In the center stood Yahweh's pyre. Empty because his essence had returned to the Tree of Life. Only his white robes remained, stained with golden blood.

Beside it, Metatron's pyre, his body recovered by Azrael and prepared with reverent care.

Surrounding these were thousands more pyres. Every angel who'd fallen in the war, each tended by family and friends who'd survived when they hadn't.

The mood was suffocating. Angels who'd held themselves together during the fighting were finally breaking down.

I stood at the front with the other Seraphs. Michael on my right, Gabriel on my left, both pointedly not looking at me since I'd explained what I'd become three days ago.

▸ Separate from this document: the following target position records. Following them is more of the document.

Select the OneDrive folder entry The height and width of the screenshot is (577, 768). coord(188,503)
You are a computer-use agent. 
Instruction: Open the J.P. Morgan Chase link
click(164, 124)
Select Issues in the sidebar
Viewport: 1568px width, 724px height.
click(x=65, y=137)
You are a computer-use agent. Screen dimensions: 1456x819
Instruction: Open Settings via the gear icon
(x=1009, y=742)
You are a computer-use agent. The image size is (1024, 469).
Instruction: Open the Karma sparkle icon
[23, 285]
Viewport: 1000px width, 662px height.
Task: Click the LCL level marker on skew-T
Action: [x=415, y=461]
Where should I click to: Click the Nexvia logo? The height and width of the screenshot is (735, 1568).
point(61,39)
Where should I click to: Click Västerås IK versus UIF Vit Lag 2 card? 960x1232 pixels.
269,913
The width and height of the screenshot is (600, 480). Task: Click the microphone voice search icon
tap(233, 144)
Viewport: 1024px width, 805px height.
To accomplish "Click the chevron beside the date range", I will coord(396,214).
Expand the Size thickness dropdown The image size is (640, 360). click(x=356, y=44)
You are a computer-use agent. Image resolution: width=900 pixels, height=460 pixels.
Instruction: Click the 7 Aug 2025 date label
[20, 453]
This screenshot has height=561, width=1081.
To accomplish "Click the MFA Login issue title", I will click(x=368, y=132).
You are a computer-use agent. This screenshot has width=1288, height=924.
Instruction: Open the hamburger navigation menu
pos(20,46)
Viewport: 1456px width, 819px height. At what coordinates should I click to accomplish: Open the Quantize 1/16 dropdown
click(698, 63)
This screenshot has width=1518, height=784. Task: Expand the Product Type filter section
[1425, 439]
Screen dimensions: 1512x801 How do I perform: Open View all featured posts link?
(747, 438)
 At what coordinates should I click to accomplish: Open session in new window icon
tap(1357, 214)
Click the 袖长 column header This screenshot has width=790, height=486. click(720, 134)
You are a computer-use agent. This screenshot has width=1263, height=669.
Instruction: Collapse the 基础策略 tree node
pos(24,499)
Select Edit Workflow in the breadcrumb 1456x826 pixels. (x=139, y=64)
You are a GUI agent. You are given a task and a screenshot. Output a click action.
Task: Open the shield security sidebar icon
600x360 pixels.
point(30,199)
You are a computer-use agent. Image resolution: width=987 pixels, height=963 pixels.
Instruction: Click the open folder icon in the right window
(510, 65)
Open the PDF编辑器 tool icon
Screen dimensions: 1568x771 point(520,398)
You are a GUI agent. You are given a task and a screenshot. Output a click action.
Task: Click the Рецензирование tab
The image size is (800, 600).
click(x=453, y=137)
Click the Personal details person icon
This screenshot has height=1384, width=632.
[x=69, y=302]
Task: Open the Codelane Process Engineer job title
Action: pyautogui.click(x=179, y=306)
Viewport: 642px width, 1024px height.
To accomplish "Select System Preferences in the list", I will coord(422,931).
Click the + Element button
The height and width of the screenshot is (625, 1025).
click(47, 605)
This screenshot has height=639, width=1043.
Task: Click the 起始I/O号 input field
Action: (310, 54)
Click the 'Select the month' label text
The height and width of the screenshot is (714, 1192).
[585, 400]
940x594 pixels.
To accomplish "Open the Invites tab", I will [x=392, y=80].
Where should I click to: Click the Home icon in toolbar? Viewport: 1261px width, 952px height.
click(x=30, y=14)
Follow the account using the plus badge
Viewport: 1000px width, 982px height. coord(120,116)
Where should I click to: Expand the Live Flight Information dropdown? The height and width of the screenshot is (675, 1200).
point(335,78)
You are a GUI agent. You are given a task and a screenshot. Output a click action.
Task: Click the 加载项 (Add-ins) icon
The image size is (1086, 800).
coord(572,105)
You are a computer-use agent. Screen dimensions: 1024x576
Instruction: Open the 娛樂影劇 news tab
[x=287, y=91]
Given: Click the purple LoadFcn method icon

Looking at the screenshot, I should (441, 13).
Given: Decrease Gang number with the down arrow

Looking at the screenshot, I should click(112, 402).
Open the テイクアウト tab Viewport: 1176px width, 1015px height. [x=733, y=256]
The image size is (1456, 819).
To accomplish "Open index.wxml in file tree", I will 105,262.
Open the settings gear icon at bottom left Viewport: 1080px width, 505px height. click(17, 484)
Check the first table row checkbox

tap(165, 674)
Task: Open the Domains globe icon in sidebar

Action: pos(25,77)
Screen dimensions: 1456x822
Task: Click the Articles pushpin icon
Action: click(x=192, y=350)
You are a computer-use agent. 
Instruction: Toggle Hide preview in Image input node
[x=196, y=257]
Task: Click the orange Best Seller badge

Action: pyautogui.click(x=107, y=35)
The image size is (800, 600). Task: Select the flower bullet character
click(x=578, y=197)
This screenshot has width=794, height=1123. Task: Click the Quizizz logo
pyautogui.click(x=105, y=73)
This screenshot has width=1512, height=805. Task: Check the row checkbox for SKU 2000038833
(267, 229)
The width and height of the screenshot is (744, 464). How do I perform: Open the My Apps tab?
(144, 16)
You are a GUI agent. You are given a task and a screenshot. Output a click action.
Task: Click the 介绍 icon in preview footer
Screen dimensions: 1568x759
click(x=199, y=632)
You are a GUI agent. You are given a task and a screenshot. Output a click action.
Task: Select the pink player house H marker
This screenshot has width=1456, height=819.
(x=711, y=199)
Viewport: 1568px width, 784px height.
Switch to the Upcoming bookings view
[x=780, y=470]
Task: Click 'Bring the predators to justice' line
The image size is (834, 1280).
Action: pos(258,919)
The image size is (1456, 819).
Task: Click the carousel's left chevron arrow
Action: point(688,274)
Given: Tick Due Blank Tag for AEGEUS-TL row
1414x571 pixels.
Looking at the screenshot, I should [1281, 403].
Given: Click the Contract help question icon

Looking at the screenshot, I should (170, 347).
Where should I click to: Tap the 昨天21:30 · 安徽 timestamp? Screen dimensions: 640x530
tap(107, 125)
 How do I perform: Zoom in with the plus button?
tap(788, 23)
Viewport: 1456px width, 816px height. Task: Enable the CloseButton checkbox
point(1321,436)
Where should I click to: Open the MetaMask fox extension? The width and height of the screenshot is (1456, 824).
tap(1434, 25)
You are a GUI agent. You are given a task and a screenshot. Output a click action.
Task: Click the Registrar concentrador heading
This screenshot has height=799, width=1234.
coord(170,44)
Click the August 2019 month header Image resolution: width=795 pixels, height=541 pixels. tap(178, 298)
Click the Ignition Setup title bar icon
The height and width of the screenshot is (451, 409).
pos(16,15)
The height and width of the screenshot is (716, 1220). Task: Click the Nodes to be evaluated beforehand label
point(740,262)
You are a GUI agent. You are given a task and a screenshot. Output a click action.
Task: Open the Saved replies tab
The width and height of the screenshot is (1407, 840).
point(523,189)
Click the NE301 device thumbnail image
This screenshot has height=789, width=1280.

Michael stepped forward to begin the rites, his voice steady despite visible grief. "We gather to honor those who gave everything for Heaven. Our Father. His Voice. Our brothers and sisters who fought knowing they might not survive."

He spoke the names then. So many of them. I watched angels break down as their loved ones were memorialized. Raphael's jaw clench when healers from her legion were honored. Saw Gabriel sobbing openly as angels who'd died saving others were named.

I should feel the weight of these losses crushing me like it was crushing them. Should be grieving with my siblings, sharing this collective pain.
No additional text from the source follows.